İstenenler —
(a) Hizmet günlüğü yazısına göre bir günün 24 saatinde önceliklerin başında ne gelir?
(b) Hizmet günlüğü yazısını bıraktığı noktadan devam ettirin.
+++ Verilen metin
Hizmet günlüğüne neler olur?

Hizmet, kelime ve kavram olarak ilgili herkesin memnuniyetini akla getiriyor. Hizmet verenin de alanın da memnun kalması.
Memnuniyetin doğasında; fedakârlık, feragat, faaliyet, himmet, hamiyet, yardımlaşma, dayanışma, şefkat, merhamet gibi bir çok ulvi duyguların harekete geçirilmesi vardır.
Eğer hizmet ulvi, kutsi bir dava için ise, karşılığında insanlardan hiçbir beklenti içinde olmadan, sırf Allah (c.c)  için olduğunda daha büyük bir anlam ifade ediyor.
Her inanan ehl-i imanın, bilhassa iman davası, hizmetinin esas gayesi olanların günlüğünde davasının öncelikleri yer alacaktır.

Rutin sarmalını aşmak
Her insanın günlük rutin tekrar ettiği işleri vardır. Önceliklerine göre sıraya koyar ve yapar.
Bunlar dini terminoloji ve vecibeler olarak önem ve öncelikleri; farz, vacip, sünnet ve âdâb olarak sırlanır. Bir günün 24 saatinde 5 vakit namaz bunların başında gelir.
Namazın beraberinde vacip ve sünnet olan bir takım rükünler vardır.
Farzlarla paralel günahlardan kaçınmak olmazsa olmazlardandır.
Günahlardan kaçınmak da vaciptir. Farza yakın bir zorunluluk. Bir vacibi işlemek bir çok sünnetin yerine getirilmesine eşdeğer sevabı olan ibadetlerdendir.
Bu zamanda sünnetin gereklerine göre yaşamanın 100 şehit sevabı olduğu hususu da Peygamberimizin  (asm) müjdesidir.
Bireysel hayatın düzenlenmesinde yukarıda bahsi geçen farz, vacip, sünnet olarak kategorize edilen görevleri yapmak her müslümanın rutin hayatıdır.

Bu zamanda her müslümanın başında “insanlara iyiliği emretmek, kötülüklerden kaçındırmak “ gibi “cihad” başlığı altında farz olan bir vazifesi daha vardır.
++++++
+++ Veri satırları
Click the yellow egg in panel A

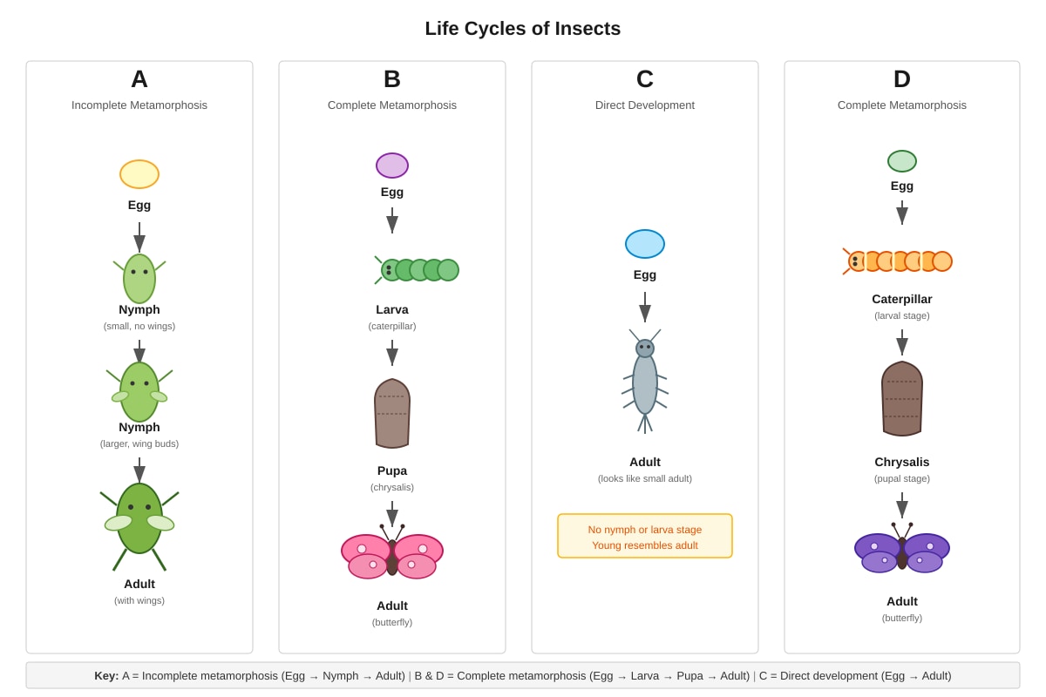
++++++
Çözülmüş görevler —
(a) 5 vakit namaz.

(b)
“Gemisini kurtaran kaptandır” gibi dayanağı belirsiz, ben merkezli, egoizmi çağrıştıran bir hayat felsefesi Müslümana ait olamaz.
Zira resmi ideolojinin dayattığı, manüple ettiği Müslüman tipi “kıl beşi karıştırma işi” talimatına uyumlu nötr, pasif, “emredileni yap, vergini ver, askerliğini yap gerisine karışma, biz senin adına düşünürüz, senin aklın ermez, camiye git, namazına niyazına karışmayız” gibi dini vicdanlara hapsetmek isteyen bir anlayışın dini temeli yoktur.
Kamusal alan diye ne anlam ifade ettiği belirsiz, laiklik gibi tanımı lastikli kavramlarla din ve vicdan hürriyetini baskı altına almak isteyen derin bir erkin planı anlaşılır.
Ruhu habis, zındıka ve ifsat komiteleri ile provokasyonlarla vesayetini, hâkimiyetini devam ettirmek isteyen kozmik güç odaklarının icraatları ile din ve vicdan hürriyeti hep baskı altına alınmıştır ve el’an devam etmektedir.

Evet sıradan vatandaş profili resmi ideolojinin tanımladığı gibi bir şeydir. “Kıl beşi karıştırma işi, kılmasan daha iyi… çağdaşlık adına sefahat rezalet… ilkeler falan filan… Uyutma avutma politikalarının ürünü sıradan muti vatandaş...” olunması istenmiş.
Halbuki,  Bediüzzaman Said Nursi bu anlayışa karşı durmuş. Bütün engellere, zulme, gözetime rağmen öncelikle ehli imanının imanlarını takviye etmek için uğraşmış.
Herkes gibi hususi ibadetini yapıp ahiretini kurtarmayı düşünmek mümkün iken öyle yapmamış. Nemelazım dememiş. “Nemelazım başkası düşünsün istibdatın yâdigârıdır” sözünü doğrulayan sosyal bir yapı da var ortada… Ama Üstad farklı. Nemelazım dememiş Risale-i Nur gibi 6 bin sayfalık bir külliyat meydana getirmiş.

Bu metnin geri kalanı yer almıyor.